Ecco allora il “percorso” che inizia con l’apertura degli occhi per poter riconoscere nel volto di ogni persona il volto di Gesù, poi dev’esserci l’apertura del cuore per poter in certo qual modo sentire ciò che sente l’altro, infine, dev’esserci l’apertura delle mani per poter abbracciare, cioè accogliere, l’altro nella sua situazione. Se riusciamo a percorrere questo itinerario, cambia il gusto stesso della vita.

È l’esperienza che ha fatto il giovane san Francesco di fronte ai lebbrosi, un’esperienza che gli ha cambiato il gusto della vita, gli ha fatto scoprire la presenza del Cristo nella sua vita e lo ha aiutato a scoprire qual era il senso della sua vita, ciò che lui era chiamato a fare.

Un altro itinerario possibile è quello suggerito da papa Francesco nell’enciclica Fratelli tutti, al capitolo secondo, lì dove riflette sulla parabola del Buon Samaritano.

Con parole che ci spronano papa Francesco ci interpella: «Dobbiamo riconoscere la tentazione che ci circonda di disinteressarci degli altri, specialmente dei più deboli. Diciamolo, siamo cresciuti in tanti aspetti ma siamo analfabeti nell’accompagnare, curare e sostenere i più fragili e deboli delle nostre società sviluppate. Ci siamo abituati a girare lo sguardo, a passare accanto, a ignorare le situazioni finché queste non ci toccano direttamente» (Fratelli tutti, 64). Tutto comincia con uno sguardo che sa riconoscere l’altro.

– I proventi del libro saranno utilizzati per le Opere francescane in Terra Santa: in questi mesi sono diminuiti e di molto i pellegrinaggi, come procedono invece le Opere?

I pellegrinaggi non sono diminuiti, si sono azzerati. Da fine febbraio non ci sono pellegrini in Terra Santa e, probabilmente, sarà così ancora per diversi mesi, forse fino a giugno e oltre. In questi mesi è perciò continuata ininterrottamente la più importante delle nostre opere, quella che ci è stata affidata ufficialmente da papa Clemente VI nel 1342, cioè l’opera di vivere nei santuari e di pregare per tutta l’umanità.

Essendo noi una fraternità internazionale, abbiamo sentito il grido di sofferenza di tutta l’umanità e abbiamo cercato di trasformarlo in preghiera nei luoghi santi che portano la memoria del mistero dell’incarnazione del Figlio di Dio e della nostra redenzione.

Poi sono continuate le opere sociali: le scuole, le case per le famiglie, la vicinanza alle popolazioni provate dalla guerra in Siria.
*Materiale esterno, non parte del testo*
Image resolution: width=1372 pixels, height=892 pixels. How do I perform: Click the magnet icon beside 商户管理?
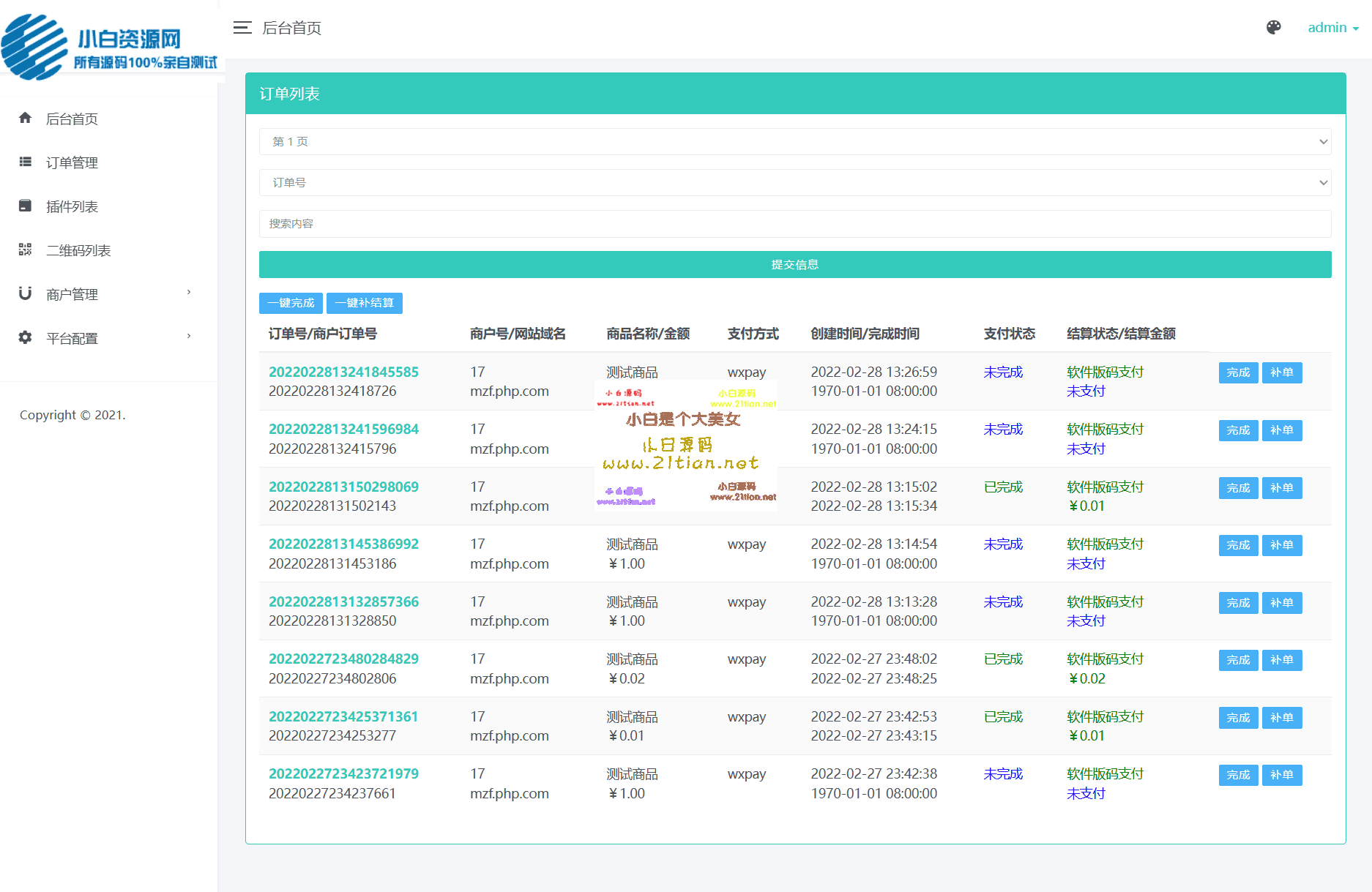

In questo ultimo periodo abbiamo cercato di intensificare anche gli aiuti ai poveri. A Betlemme, ad esempio, i nostri cristiani possono vivere del proprio lavoro quando ci sono pellegrini; in questi ultimi 10 mesi la maggior parte di loro sono rimasti senza lavoro, in un contesto in cui non esiste una forma di assistenza sociale pubblica e organizzata e, di conseguenza, la Caritas parrocchiale si trova a cercare di fare il possibile per aiutare la gente soprattutto per pagare i medicinali, i generi di prima necessità, le spese scolastiche per i figli.

Queste sono, di fatto, le opere che con grande sforzo e impegno cerchiamo di portare avanti in questo tempo. Ma la radice delle nostre opere sta nella nostra relazione con Dio e nel fatto che questa relazione la condividiamo in fraternità.